■ Collected data entries
______
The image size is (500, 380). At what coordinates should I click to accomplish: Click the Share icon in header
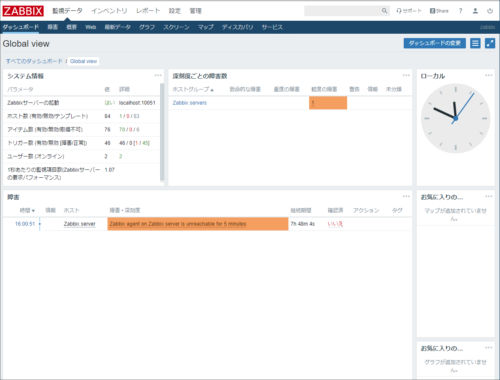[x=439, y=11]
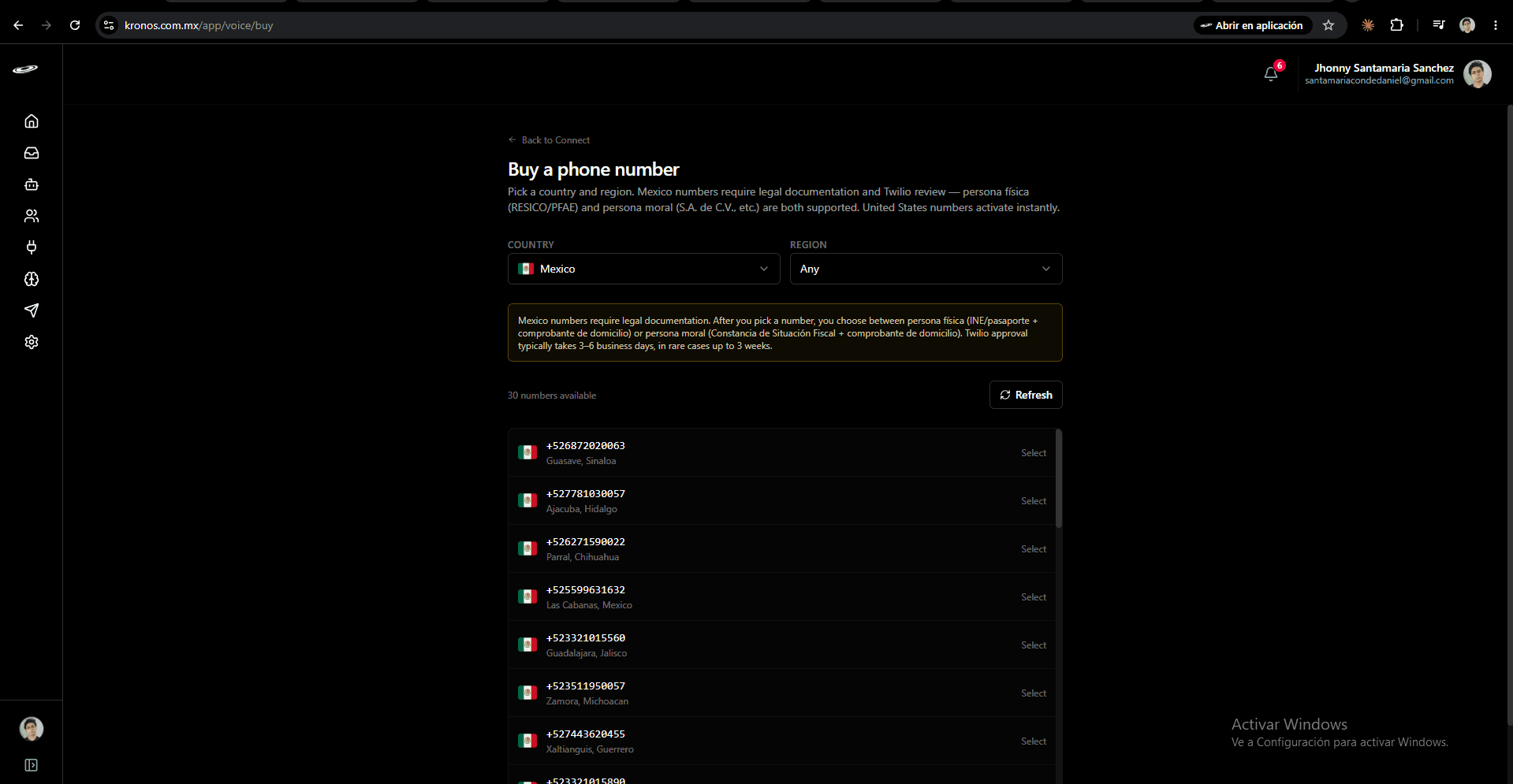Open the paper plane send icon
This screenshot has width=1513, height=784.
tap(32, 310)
______
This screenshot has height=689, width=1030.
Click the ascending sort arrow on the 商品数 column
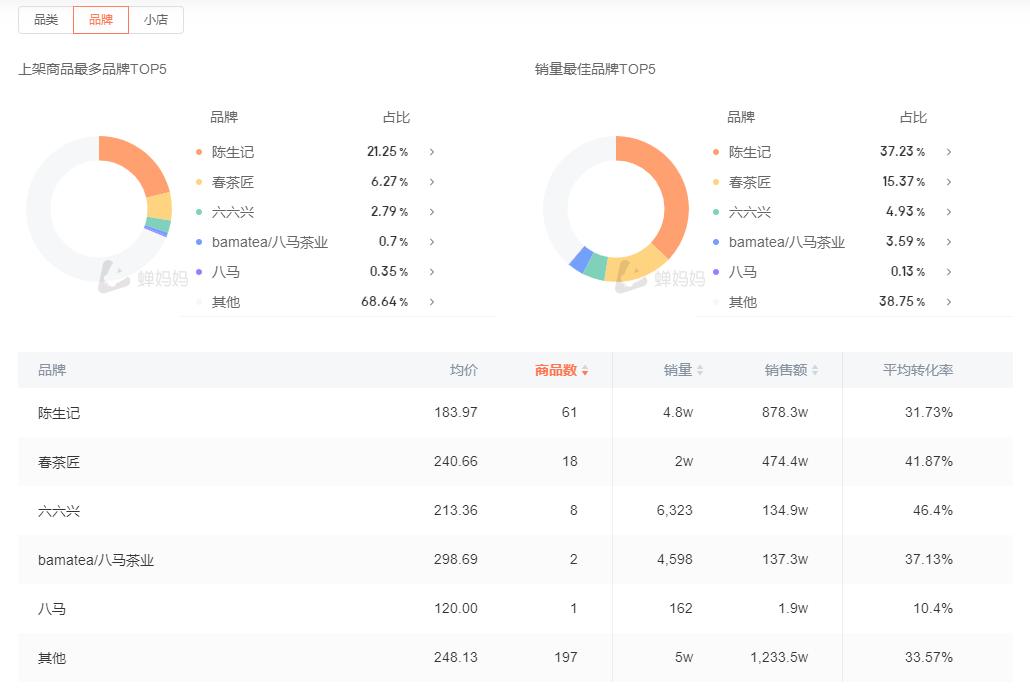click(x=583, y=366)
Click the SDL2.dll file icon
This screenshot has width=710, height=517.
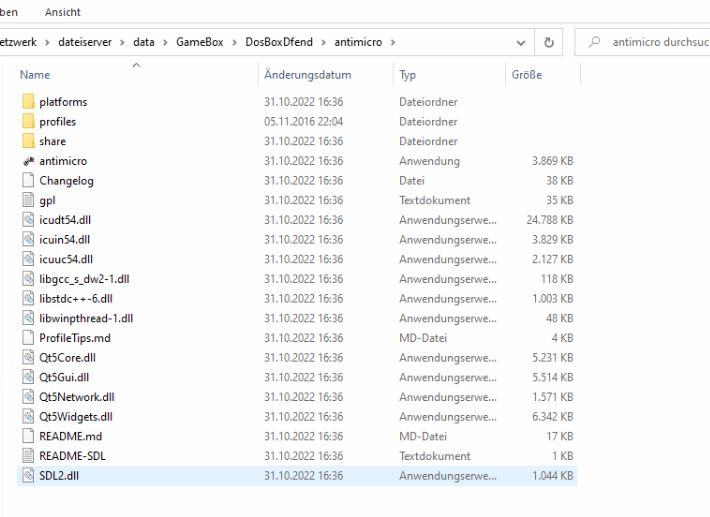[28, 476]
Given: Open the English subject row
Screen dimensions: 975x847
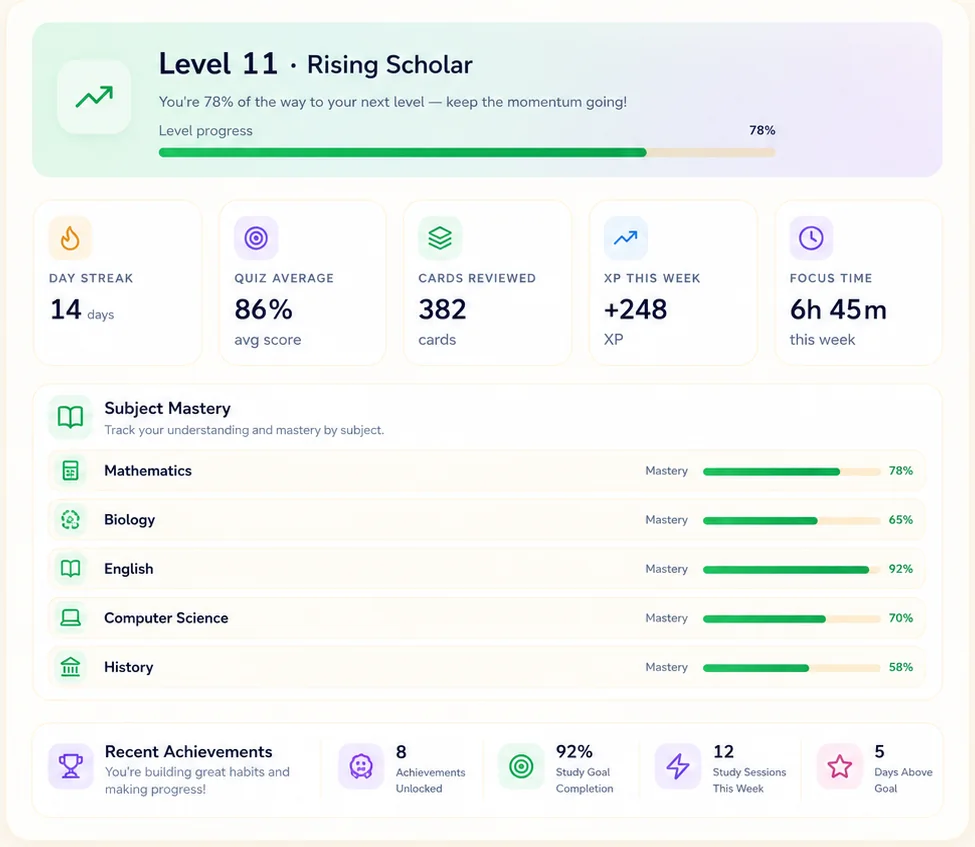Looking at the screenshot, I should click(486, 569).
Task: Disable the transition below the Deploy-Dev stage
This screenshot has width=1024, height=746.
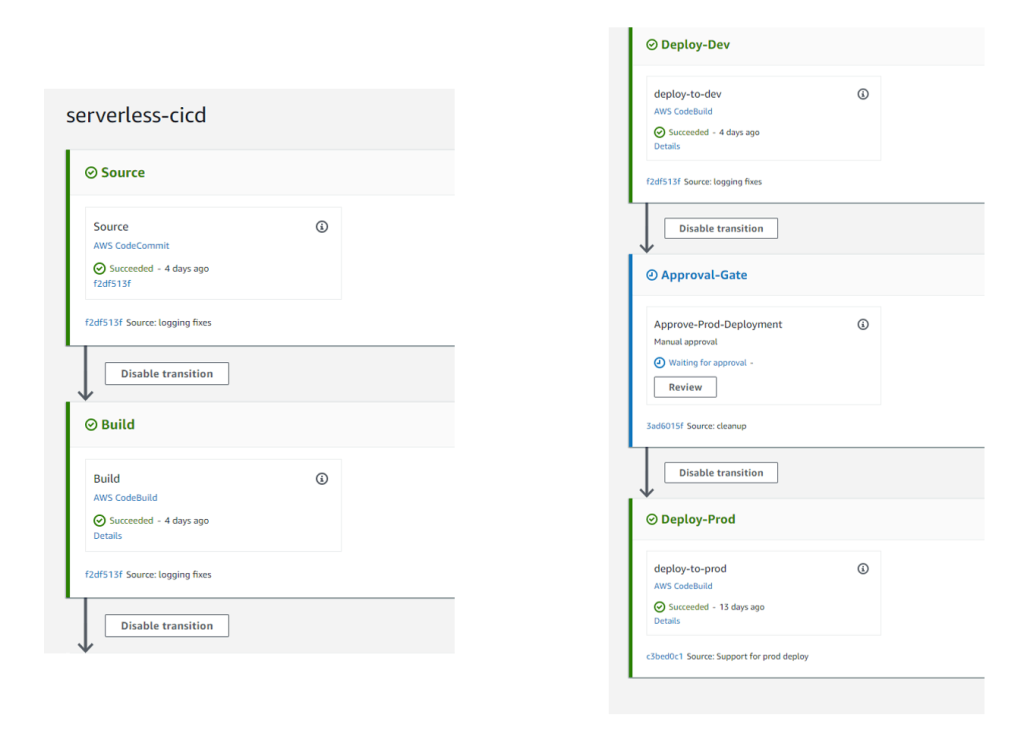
______
■ YOUR ASSIGNMENT
Among the entries above, find the line with "Screen dimensions: 975x847" and repeat exactly from there through the line with "This screenshot has width=1024, height=746.", leaving out the pictures.

■ EXERCISE ANSWER
Screen dimensions: 975x847
Looking at the screenshot, I should click(486, 569).
Task: Disable the transition below the Deploy-Dev stage
This screenshot has width=1024, height=746.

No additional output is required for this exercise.